The new school year has started and the Jewish high holidays are approaching. On the one hand, people are looking to hook up because they are fed up of everyone in their family asking them when they are getting married, having kids, etc. On the other hand, the commitment shy ones run away when something good comes their way. So what was I thinking? As I told you int he last column, Yaniv is a bachelor and the chances of him having a real relationship were not high from day one. Still, he has turned out to be a fun male friend to have around, and a friend with benefits if I do so desire, and can find a place and time. That's kind of complicated when you are in a non committed physical relationship, but there are solutions to everything when it comes to matters of the heart, or hormones, as the case may be.
Today, you can order a computer built according to your needs - memory, operating system, speed, size. You can get the best sum of the parts and therefore control that you know what you're getting right from the start. But in a man, this isn't (yet) possible, and what you see is not always what you get.

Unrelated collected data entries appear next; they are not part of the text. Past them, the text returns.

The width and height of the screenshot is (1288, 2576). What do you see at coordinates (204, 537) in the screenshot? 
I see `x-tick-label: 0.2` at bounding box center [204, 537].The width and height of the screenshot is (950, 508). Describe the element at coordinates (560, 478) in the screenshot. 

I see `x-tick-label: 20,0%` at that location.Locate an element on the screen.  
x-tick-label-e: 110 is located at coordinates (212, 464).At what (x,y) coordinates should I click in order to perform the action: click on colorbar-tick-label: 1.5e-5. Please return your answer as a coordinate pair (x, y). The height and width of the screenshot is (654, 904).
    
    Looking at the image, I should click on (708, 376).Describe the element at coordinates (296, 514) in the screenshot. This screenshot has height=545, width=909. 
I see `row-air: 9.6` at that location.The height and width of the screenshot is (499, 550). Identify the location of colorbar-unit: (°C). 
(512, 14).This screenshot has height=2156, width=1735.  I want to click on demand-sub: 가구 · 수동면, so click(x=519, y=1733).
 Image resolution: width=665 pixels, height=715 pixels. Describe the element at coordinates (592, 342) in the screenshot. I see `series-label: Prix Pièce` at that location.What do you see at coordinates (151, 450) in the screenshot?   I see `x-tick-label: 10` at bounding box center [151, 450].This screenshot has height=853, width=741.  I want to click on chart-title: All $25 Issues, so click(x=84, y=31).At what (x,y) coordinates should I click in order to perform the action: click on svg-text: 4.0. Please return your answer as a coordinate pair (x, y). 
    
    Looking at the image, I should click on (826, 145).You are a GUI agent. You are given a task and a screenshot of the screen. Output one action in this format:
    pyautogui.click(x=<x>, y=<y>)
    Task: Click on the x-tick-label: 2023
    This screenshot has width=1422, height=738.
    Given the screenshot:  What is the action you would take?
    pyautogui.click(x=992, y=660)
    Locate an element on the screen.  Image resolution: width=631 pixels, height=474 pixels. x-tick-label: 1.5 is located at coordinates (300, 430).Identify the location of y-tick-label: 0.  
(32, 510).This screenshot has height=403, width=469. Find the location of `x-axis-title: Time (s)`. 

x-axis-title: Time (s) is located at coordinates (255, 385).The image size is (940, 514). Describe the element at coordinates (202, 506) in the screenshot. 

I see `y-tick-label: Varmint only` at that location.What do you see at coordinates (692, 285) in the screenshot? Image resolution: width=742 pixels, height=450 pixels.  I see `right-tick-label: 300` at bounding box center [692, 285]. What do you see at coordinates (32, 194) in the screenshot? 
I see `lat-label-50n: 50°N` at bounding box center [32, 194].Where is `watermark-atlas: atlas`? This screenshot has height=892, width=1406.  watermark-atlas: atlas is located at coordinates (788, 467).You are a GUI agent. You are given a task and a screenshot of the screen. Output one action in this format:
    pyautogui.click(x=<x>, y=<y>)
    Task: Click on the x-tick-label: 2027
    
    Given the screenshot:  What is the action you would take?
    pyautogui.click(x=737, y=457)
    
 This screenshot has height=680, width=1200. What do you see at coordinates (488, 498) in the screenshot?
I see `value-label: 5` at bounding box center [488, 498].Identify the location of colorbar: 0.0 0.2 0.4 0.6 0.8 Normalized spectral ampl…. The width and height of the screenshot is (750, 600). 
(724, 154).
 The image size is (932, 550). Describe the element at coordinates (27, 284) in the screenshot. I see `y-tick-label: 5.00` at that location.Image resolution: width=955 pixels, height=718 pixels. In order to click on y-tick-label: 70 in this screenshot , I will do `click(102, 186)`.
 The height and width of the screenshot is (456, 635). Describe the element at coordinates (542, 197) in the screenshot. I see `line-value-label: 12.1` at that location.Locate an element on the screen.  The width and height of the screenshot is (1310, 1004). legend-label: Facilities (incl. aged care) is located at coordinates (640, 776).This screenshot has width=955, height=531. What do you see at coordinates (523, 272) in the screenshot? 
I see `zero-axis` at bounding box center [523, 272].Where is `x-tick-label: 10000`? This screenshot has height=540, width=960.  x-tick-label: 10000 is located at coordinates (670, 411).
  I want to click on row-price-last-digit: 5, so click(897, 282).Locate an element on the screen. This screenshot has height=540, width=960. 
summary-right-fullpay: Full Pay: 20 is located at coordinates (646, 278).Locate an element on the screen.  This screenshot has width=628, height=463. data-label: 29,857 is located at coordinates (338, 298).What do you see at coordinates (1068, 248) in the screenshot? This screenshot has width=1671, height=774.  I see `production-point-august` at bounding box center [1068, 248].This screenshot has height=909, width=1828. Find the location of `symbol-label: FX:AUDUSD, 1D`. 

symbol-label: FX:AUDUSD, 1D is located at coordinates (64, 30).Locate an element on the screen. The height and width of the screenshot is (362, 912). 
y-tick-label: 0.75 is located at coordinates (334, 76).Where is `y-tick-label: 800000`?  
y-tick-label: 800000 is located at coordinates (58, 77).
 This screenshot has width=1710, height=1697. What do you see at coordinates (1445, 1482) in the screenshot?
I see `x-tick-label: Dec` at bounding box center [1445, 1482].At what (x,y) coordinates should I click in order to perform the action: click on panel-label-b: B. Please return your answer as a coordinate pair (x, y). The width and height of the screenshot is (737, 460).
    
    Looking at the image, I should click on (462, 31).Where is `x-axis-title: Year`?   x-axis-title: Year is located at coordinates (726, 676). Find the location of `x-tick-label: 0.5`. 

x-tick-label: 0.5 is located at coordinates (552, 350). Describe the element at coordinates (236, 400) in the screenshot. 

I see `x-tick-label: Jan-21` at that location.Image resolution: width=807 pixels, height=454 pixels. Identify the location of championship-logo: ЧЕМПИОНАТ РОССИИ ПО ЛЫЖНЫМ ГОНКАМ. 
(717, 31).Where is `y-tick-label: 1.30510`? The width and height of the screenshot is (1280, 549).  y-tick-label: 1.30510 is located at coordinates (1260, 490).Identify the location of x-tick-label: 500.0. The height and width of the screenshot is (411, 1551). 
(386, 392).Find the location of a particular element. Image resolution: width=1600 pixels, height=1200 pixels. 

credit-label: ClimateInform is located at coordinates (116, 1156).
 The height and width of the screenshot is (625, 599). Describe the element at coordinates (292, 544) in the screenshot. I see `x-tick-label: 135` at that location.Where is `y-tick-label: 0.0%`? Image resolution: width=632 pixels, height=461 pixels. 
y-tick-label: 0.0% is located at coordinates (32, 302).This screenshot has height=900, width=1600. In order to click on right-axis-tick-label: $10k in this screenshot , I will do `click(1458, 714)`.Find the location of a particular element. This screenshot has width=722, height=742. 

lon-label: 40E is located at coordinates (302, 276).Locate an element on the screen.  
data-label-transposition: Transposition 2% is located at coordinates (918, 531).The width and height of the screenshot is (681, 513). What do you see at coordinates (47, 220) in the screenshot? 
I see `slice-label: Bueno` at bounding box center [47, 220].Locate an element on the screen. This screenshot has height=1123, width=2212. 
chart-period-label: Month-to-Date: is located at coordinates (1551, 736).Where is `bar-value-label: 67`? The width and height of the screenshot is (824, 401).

So Yaniv came and went, disappointed me by not showing up to a play I was in, not calling and then calling. I played it cool so he wouldn't feel pressured, and that worked well, until I realized I needed more and deserved to be with someone who at least communicated a bit better. Turns out, like many men his age who have never been married, that he doesn't want to take the relationship to the next step and isn't sure what he wants. Fine, we'll be friends (great, just what I need, another single male friend) and I planned a great, fun filled weekend of hiking, food, and music, not taking him into account. He did attend some of the activities but he went as an individual, not as my partner or date. I did want to have another kid after my divorce, but I don't need one in his mid-forties. It was a nice experience, but he has gone to my collection of intelligent, fun, talented, men, who are simply not boyfriend material. I wish I could take the parts that I cherish with me to my next computer, rather, boyfriend.
So for a guy who can't send a simple text message to say whether or not he is showing up at a picnic, Yaniv suddenly calls me yesterday, at work, to tell me about a discount coupon for renting a car during the holidays. The deal was so attractive, I was thrilled.
This writer doesn't have a boyfriend with whom to spend the Jewish New Year, but she has wheels!